### Records for processing
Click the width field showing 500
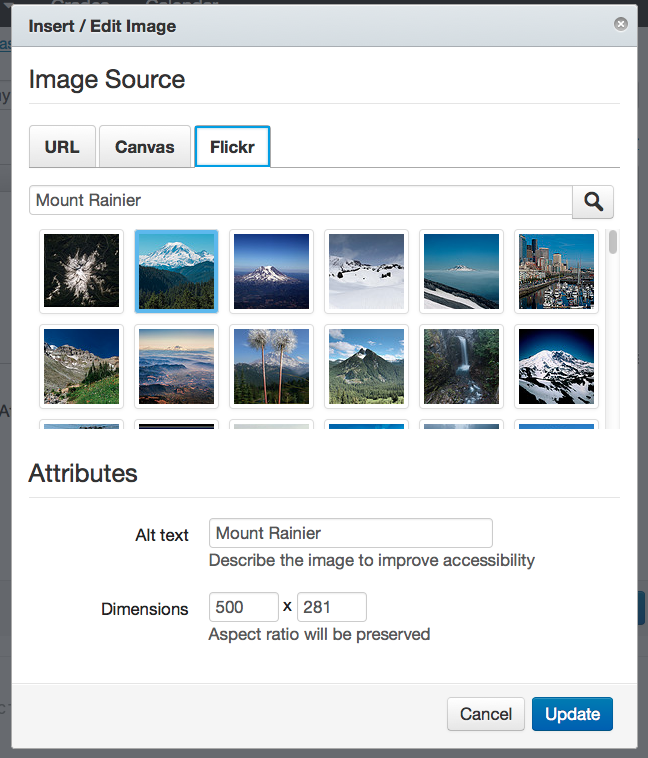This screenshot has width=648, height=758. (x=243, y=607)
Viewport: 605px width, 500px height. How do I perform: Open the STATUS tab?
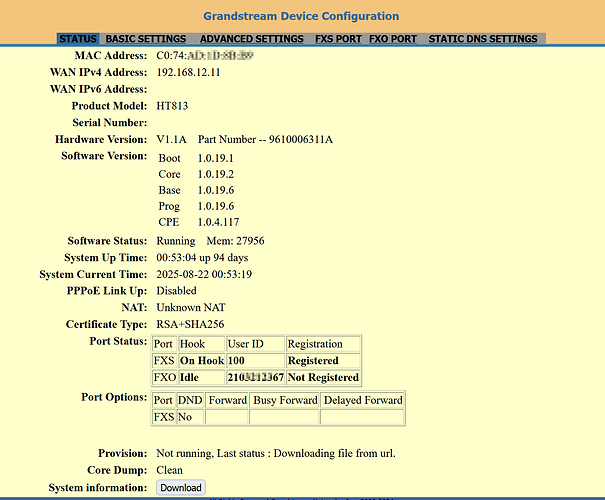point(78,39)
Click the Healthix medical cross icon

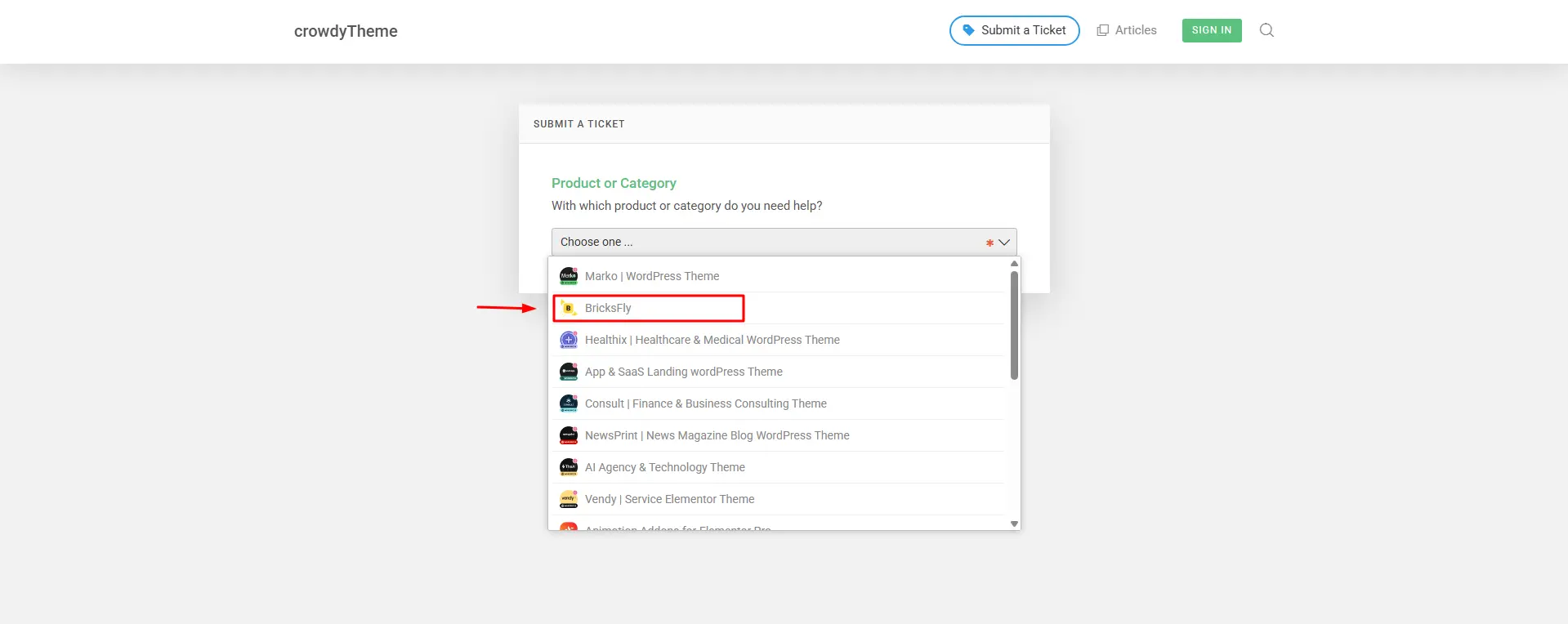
######
What to do —
Would you reproduce the lines from the one with "Viewport: 605px width, 500px" through the final line of the data above, exactly and only those, without any pictures?

Exercise output —
Viewport: 605px width, 500px height. How do I perform: Open the STATUS tab?
point(78,39)
Click the Healthix medical cross icon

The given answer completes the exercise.